Useful Resources

MIT课程:计算机科学“补漏”课

Python for Astronomers

Data Visualization

Book: Fundamentals of Data Visualization

Really really nice book on principles of plotting and visualizing data. Like it! I will post some content below later.

Other packages for plot

  • mpld3: renderer interactive figures (using d3) for Matplotlib code. Quite nice, though incomplete. Worth trying!
  • Altair is a relatively new declarative visualization library for Python. It’s easy to use and makes great looking plots, however the ability to customize those plots is not nearly as powerful as in Matplotlib.
  • plot.ly can generate nice plots - this used to be a paid service only but was recently open sourced.
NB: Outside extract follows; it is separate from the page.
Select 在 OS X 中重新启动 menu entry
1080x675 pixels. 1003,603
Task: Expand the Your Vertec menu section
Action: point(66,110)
Looks fancy!
  • ipympl introduces interactive widgets of matplotlib in Jupyter notebook and JupyterLab.

Incredible cheat sheet for Matplotlib!

`Matplotlib` cheatsheet
`Matplotlib` cheatsheet

And here are some commands in common use.

%matplotlib inline
%load_ext autoreload
%autoreload 2
from IPython.display import clear_output

plt.rcParams['figure.dpi'] = 200.0
plt.rcParams['figure.facecolor'] = 'w'
plt.rcParams['font.family'] = 'serif'
plt.rcParams['font.size'] = 25.0
plt.rcParams['text.usetex'] = True

fig, ax = plt.subplots(1, 2, figsize=(10, 10)) # Two columns
ax.tick_params(direction='in')         # Set tick direction to 'in'
ax2.get_shared_y_axes().join(ax1, ax2) # Share axis
ax.axis('off') # No frame when showing images
plt.savefig('xxx.png', dpi=200, bbox_inches='tight') # Save without empty margin
# If you find your figure too large, pass `rasterized=True` to `plt.savefig()`.

How to create a zoom-in inset in a figure?

Useful Python packages in astrophysics:

Here I only list several nice packages in astrophysics research. For more please check my GitHub stars and GitHub astrophysics and astronomy topics.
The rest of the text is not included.